What is Chinese Medicine?

Early History

Chinese medicine is a complete medical system with historical records dating back over 3,000 years, and a wealth of texts on theory and on clinical experience dating back over 2,000 years. In the 1970s, archeologists unearthed artifacts from the Eastern Han dynasty (25-220AD), in the burial mounds near Chang Sha in Hu Nan province, known as the Ma Wang Dui (馬王堆). Excavated material included early medical text books written on silk, including the renowned text, Prescriptions for Fifty-two Diseases (五十二病方). Herbal formulas were written on bamboo slips dated 400BC. Other finds dating back to 1800-1000BC (covering the Xia and Shang dynasties) include shells and bones inscribed with terms for medical conditions. Bamboo slips from the Han dynasty were also found near Ju Yan in 1931, and yet others in Wu Wei, Gan Su province, in 1972. Cauterisation practises led to the use of moxa and records show use of moxibustion as early as 290BC.

One of the most famous classic texts is Huangdi Nei Jing (Huangdi's Classic of Internal Medicine) from the Warring States Period (475-221 BC) which remains a valuable foundation text today. Many other classic texts from that early period are also still studied today and relied on for valuable information. Historical documents from the Han Dynasty (206 BC - 220 AD) record performances of surgical operations using Chinese herbal analgesia.

Contemporary Practice

Although China enjoyed cultural and medical exchange with other Asian countries, the traditional medical knowledge of China did not transfer easily to the West until last century, and in 1978, the Director-General of the World Health Organisation (WHO) reported that traditional medicine was the major source of health care for more than two-thirds to three-quarters of the world's population. [WHO Traditional Medicine, EB 63/WP/2.,15 Nov., 1978, pp 2-9] With its long history, Chinese medicine practice is very much tried and tested. Chinese medicine is now the first choice of many, rather than the last resort.

The early theories underwent change and development over the centuries, evolving into a refined system of understanding human physiology, a holistic and individualised system of differential diagnosis with their corresponding treatment principles. The choice of acupuncture points and herbs and herbal formulas, are based on these.


Chinese medicine practice uses a number of different modalities:

  • Natural medicinal substances such as plants and minerals
  • Acupuncture, moxibustion and cupping
  • Remedial massage therapy and tuina
  • Dietary and lifestyle therapy
  • Exercise therapy
  • Qi gong (internal exercise)

Acceptance in the West

With such a wealth of recorded history, and a tradition of medicine supported by a line of emperors, providing medical colleges, where specialty departments and an examination system were developed, Chinese medicine has enjoyed a unique position in medical history where the line of education and academic and clinical development was virtually unbroken. The result was a continuous development of ideas and schools of thought over many centuries, as well as the recording of observed clinical outcomes. In recent decades, with research demonstrating its efficacy, and with the interest in integrative medicine, Chinese Medicine is now serving more people than ever before. Public confidence is increased by the regulation of training standards with modern practitioners being trained in Western biosciences as well as the traditional science and skills of Chinese medicine.

[Stored records]
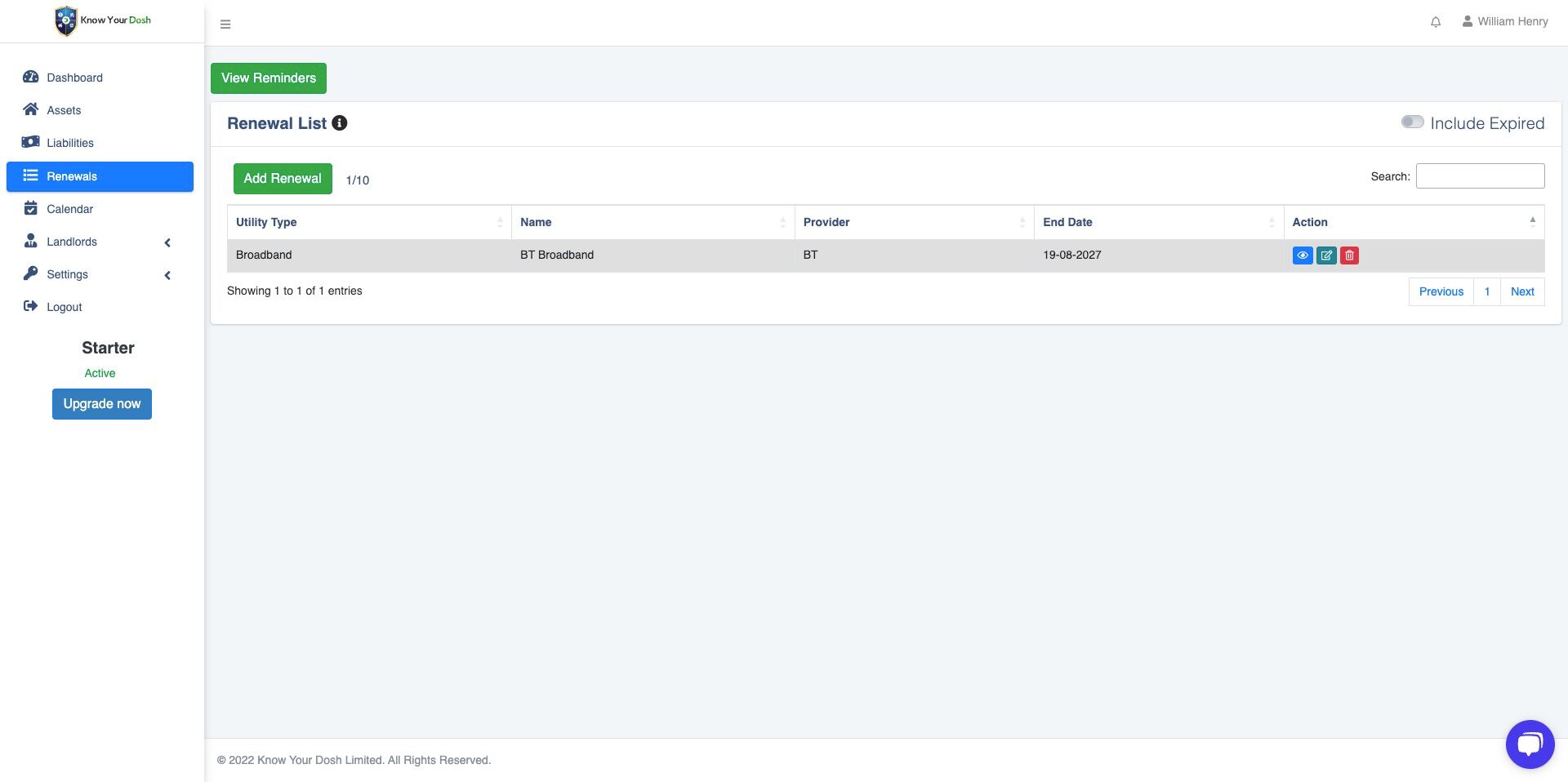
Task: Click the Next pagination link
Action: pos(1522,291)
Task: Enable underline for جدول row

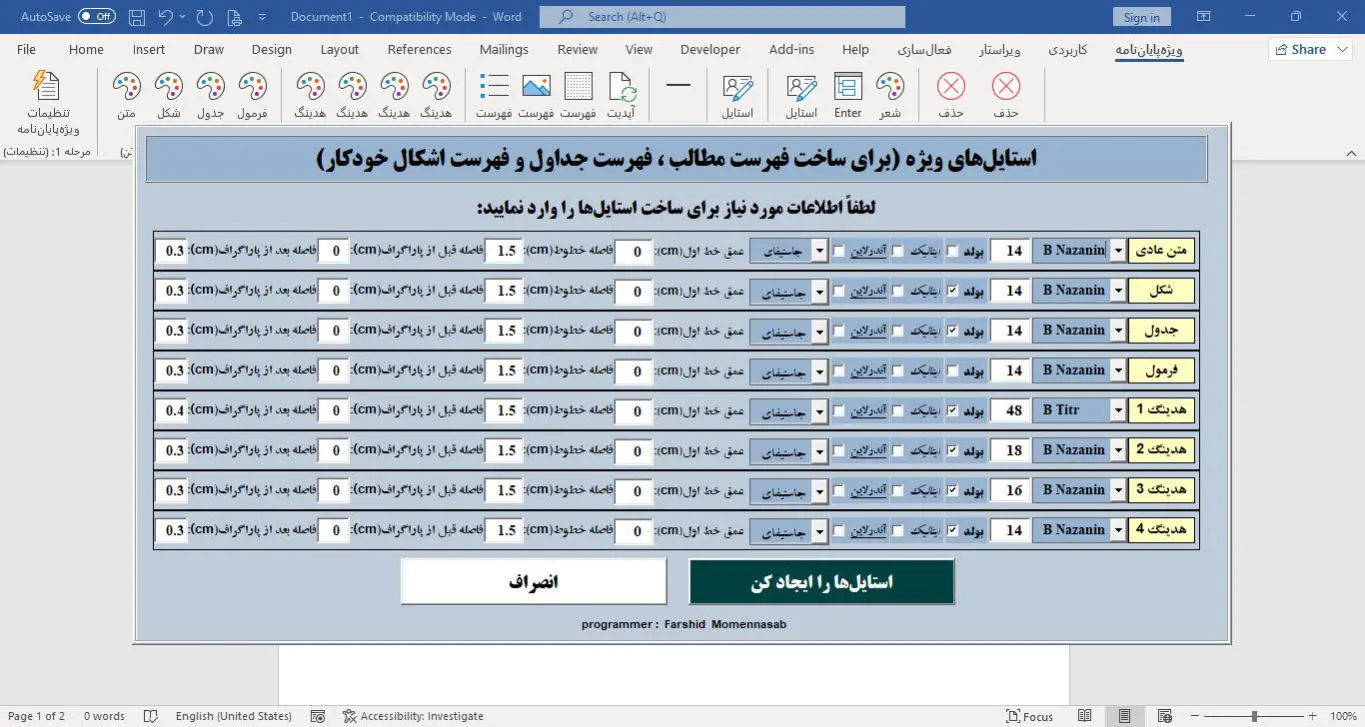Action: [x=838, y=330]
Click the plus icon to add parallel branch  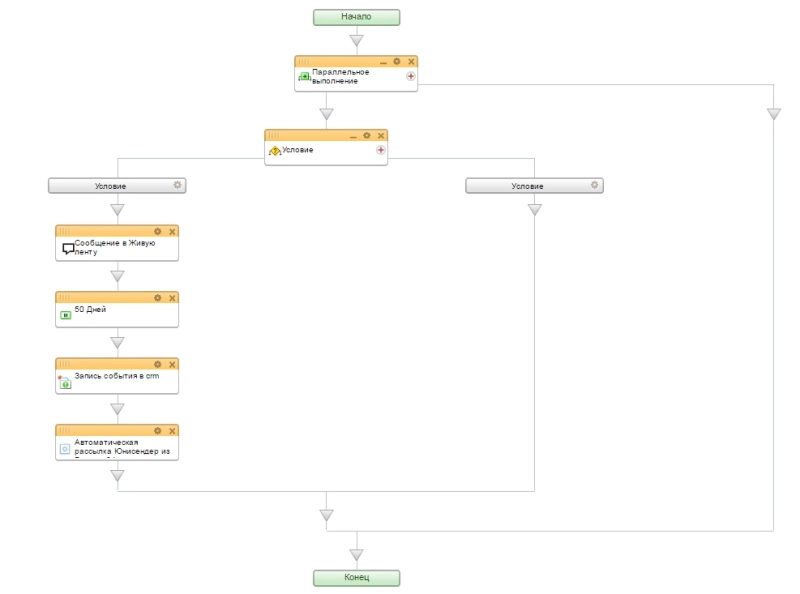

■ **QUESTIONS ON THE MATERIAL**:
a – Rewrite the passage of the Chinese medicine overview starting at "The early theories" and ending at "based on these.", replacing "refined" with "sophisticated".
b – According to the Chinese medicine overview, where are the Ma Wang Dui burial mounds located?

■ **RESULTS BY TASK**:
a –
The early theories underwent change and development over the centuries, evolving into a sophisticated system of understanding human physiology, a holistic and individualised system of differential diagnosis with their corresponding treatment principles. The choice of acupuncture points and herbs and herbal formulas, are based on these.

b – Near Chang Sha in Hu Nan province.